Copy out the records between the line containing "The height and width of the screenshot is (780, 1170)." and the line containing "(x=55, y=312)", inclusive, reproducing them verbatim.
----- The input
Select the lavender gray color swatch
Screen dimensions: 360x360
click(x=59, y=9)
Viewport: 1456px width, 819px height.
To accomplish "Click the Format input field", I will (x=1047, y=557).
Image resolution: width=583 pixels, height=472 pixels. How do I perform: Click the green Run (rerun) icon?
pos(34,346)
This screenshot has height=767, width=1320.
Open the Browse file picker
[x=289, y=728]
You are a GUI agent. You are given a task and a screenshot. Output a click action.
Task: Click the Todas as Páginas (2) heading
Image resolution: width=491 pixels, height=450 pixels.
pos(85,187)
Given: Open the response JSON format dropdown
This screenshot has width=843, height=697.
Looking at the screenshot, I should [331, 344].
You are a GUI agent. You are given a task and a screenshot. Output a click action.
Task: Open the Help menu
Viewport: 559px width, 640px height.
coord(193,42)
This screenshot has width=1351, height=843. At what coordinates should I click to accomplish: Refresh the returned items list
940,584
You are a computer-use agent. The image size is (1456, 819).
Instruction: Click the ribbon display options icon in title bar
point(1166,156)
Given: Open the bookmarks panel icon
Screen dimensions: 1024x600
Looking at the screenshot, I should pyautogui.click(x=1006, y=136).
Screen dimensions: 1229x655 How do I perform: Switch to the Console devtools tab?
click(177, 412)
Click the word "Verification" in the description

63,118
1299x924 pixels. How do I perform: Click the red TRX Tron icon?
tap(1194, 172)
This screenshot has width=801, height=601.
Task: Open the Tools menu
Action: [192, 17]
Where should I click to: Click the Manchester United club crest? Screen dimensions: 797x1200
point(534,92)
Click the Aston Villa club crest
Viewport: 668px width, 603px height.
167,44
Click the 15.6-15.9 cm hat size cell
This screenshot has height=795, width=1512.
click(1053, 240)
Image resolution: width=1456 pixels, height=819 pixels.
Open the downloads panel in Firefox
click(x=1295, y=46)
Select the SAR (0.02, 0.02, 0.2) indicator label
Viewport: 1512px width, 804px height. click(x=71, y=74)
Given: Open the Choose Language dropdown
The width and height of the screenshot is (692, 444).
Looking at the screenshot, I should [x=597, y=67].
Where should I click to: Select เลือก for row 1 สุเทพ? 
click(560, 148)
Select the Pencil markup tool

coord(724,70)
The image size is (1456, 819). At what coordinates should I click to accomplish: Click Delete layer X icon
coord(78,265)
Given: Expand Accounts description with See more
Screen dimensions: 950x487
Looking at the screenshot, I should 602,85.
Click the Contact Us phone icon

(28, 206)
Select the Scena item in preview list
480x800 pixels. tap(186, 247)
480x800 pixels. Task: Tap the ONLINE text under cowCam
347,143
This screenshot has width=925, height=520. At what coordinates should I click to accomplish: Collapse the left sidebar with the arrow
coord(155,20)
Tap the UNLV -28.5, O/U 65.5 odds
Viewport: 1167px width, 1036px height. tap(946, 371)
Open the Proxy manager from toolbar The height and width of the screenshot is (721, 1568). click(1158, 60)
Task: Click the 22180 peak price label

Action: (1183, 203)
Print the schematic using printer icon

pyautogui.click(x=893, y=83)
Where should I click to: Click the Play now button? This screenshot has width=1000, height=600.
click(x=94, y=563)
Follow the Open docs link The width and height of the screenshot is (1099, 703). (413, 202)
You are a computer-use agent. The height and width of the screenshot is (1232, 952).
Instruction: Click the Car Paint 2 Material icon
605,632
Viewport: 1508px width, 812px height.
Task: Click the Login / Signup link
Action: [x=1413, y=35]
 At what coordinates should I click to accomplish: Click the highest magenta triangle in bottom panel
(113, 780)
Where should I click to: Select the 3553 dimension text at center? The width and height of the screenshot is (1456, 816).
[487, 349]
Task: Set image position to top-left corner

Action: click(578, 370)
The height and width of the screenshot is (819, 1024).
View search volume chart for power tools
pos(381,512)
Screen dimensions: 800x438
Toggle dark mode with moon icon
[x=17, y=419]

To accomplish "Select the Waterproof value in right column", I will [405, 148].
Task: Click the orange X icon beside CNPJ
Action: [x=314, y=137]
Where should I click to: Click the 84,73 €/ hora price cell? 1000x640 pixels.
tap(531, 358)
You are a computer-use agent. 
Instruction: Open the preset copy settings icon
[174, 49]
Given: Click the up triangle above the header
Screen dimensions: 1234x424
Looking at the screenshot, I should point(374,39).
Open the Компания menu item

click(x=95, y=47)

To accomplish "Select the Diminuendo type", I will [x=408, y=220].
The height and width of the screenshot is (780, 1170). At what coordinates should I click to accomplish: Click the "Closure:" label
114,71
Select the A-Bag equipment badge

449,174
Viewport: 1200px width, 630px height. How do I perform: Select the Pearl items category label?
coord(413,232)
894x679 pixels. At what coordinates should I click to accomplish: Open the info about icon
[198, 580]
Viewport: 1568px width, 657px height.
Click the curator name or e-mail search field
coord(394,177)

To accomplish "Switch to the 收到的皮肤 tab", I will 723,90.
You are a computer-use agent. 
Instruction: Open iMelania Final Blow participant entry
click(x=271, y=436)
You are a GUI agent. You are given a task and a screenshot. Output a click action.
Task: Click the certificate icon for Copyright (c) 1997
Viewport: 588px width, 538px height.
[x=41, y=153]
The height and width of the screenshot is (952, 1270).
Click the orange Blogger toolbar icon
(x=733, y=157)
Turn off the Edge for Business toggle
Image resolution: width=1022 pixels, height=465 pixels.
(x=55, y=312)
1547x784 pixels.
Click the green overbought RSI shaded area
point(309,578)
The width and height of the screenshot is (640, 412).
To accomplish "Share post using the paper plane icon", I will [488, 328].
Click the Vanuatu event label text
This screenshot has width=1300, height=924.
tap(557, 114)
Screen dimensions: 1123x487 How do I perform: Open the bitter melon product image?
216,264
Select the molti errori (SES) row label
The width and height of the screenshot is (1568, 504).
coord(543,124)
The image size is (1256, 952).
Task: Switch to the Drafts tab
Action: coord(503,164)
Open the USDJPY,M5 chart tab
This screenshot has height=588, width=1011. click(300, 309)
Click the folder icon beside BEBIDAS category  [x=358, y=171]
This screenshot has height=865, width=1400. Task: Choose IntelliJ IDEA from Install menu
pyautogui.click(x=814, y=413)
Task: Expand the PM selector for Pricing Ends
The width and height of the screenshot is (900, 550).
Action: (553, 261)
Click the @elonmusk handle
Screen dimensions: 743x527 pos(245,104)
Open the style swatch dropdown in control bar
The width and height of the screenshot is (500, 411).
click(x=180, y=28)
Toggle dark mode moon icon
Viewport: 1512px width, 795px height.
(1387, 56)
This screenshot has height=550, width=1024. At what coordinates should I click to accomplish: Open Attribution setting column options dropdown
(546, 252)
----------
* _Complete response_:
The height and width of the screenshot is (780, 1170). At what coordinates should I click to accomplish: Click the "Closure:" label
114,71
Select the A-Bag equipment badge

449,174
Viewport: 1200px width, 630px height. How do I perform: Select the Pearl items category label?
coord(413,232)
894x679 pixels. At what coordinates should I click to accomplish: Open the info about icon
[198, 580]
Viewport: 1568px width, 657px height.
Click the curator name or e-mail search field
coord(394,177)

To accomplish "Switch to the 收到的皮肤 tab", I will 723,90.
You are a computer-use agent. 
Instruction: Open iMelania Final Blow participant entry
click(x=271, y=436)
You are a GUI agent. You are given a task and a screenshot. Output a click action.
Task: Click the certificate icon for Copyright (c) 1997
Viewport: 588px width, 538px height.
[x=41, y=153]
The height and width of the screenshot is (952, 1270).
Click the orange Blogger toolbar icon
(x=733, y=157)
Turn off the Edge for Business toggle
Image resolution: width=1022 pixels, height=465 pixels.
(x=55, y=312)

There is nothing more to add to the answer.